▸ WORK INSTRUCTION
Write out the records that appear below, verbatim and complete, but without pictures.

▸ MATERIAL PROVIDED
*** Begin section ***

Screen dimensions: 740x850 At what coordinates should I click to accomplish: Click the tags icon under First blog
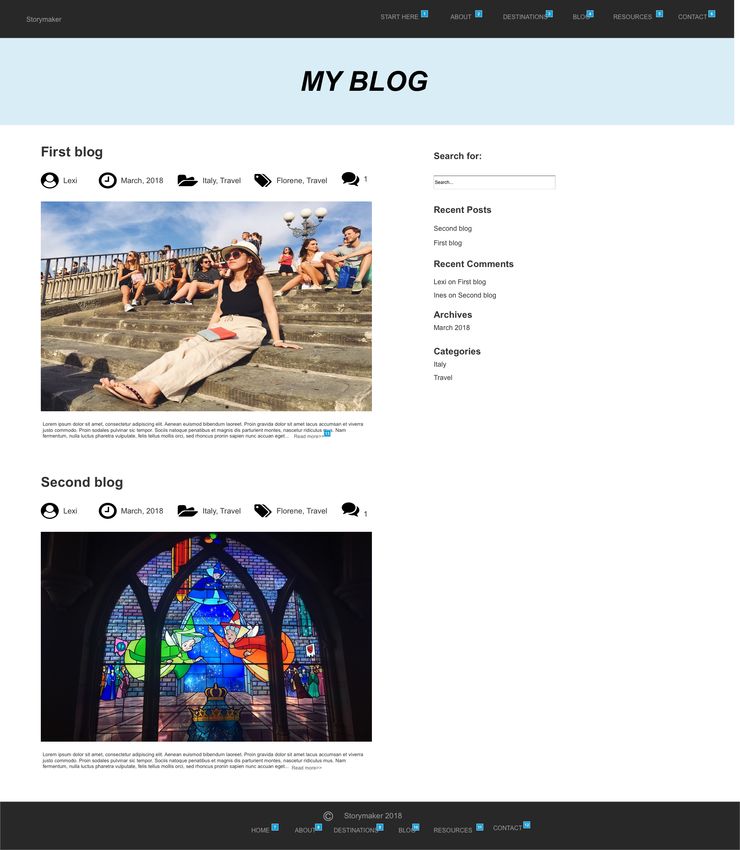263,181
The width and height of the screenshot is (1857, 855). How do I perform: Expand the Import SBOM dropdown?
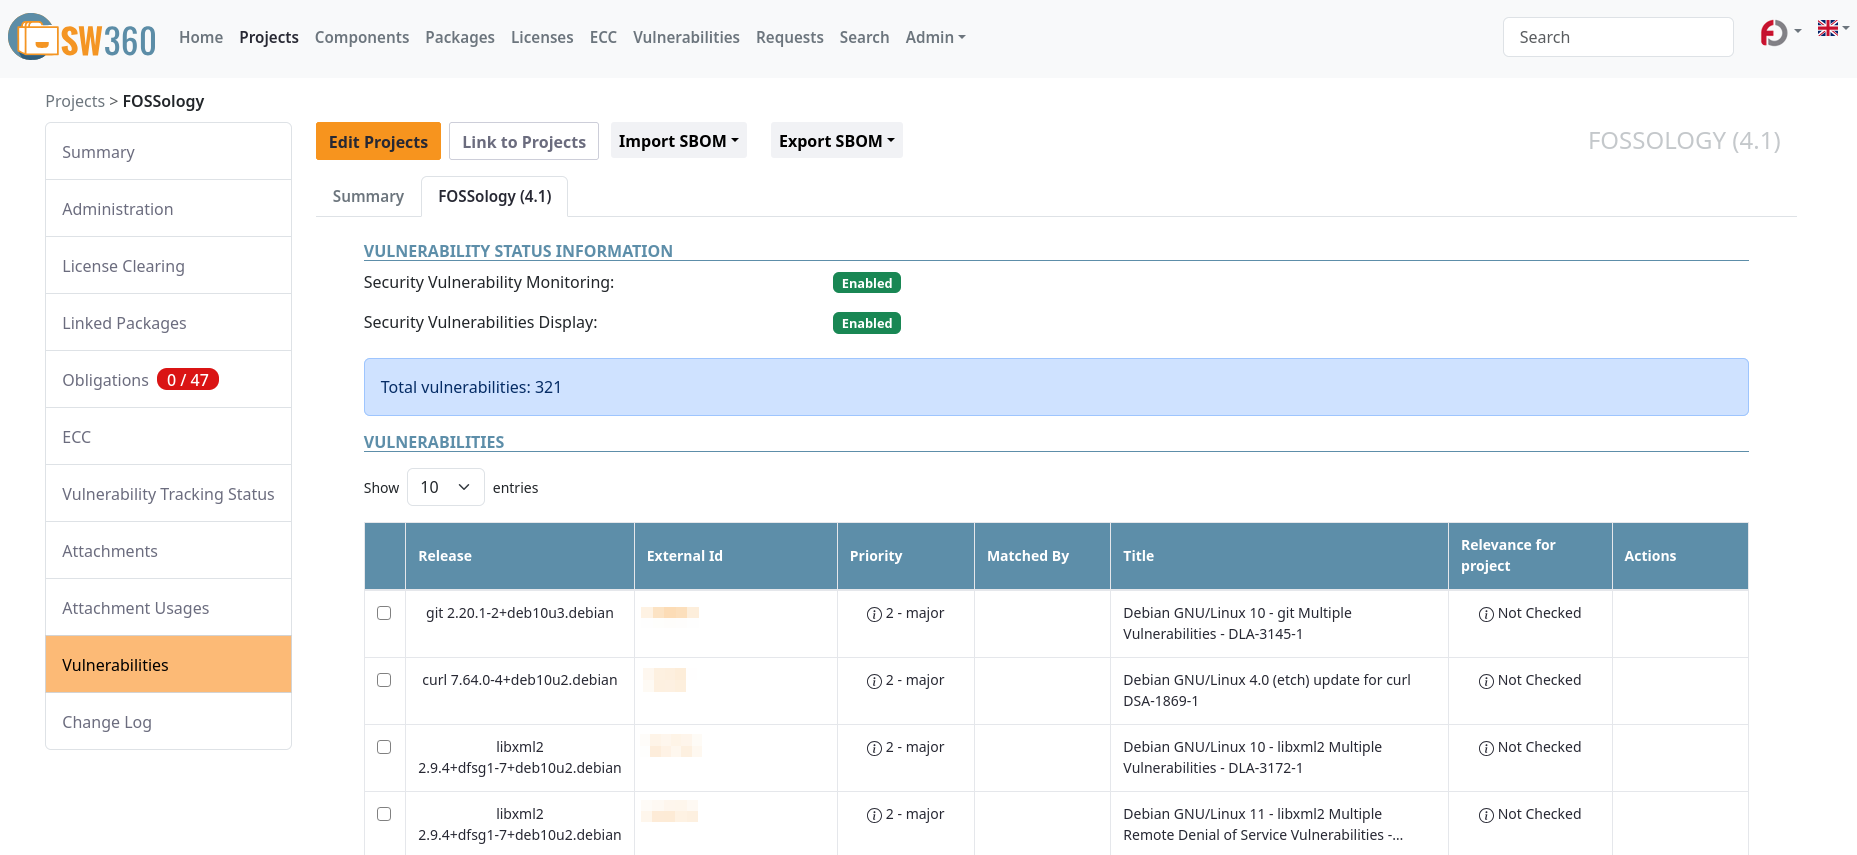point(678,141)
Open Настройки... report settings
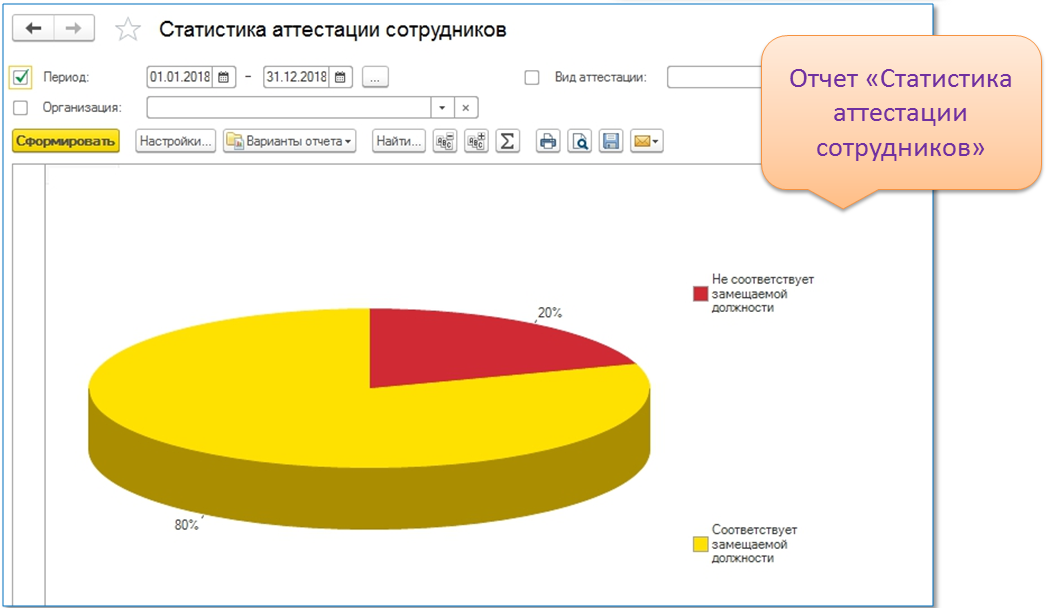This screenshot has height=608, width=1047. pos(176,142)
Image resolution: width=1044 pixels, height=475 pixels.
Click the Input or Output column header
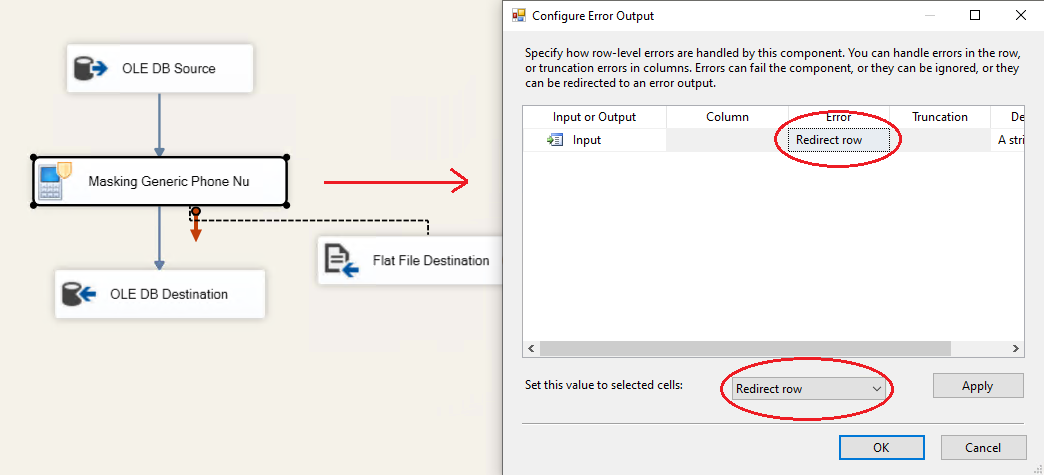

*** End section ***

▸ THE COMPLETED TASK
Screen dimensions: 740x850 At what coordinates should I click to accomplish: Click the tags icon under First blog
263,181
The width and height of the screenshot is (1857, 855). How do I perform: Expand the Import SBOM dropdown?
point(678,141)
Open Настройки... report settings
This screenshot has height=608, width=1047. pos(176,142)
Image resolution: width=1044 pixels, height=475 pixels.
Click the Input or Output column header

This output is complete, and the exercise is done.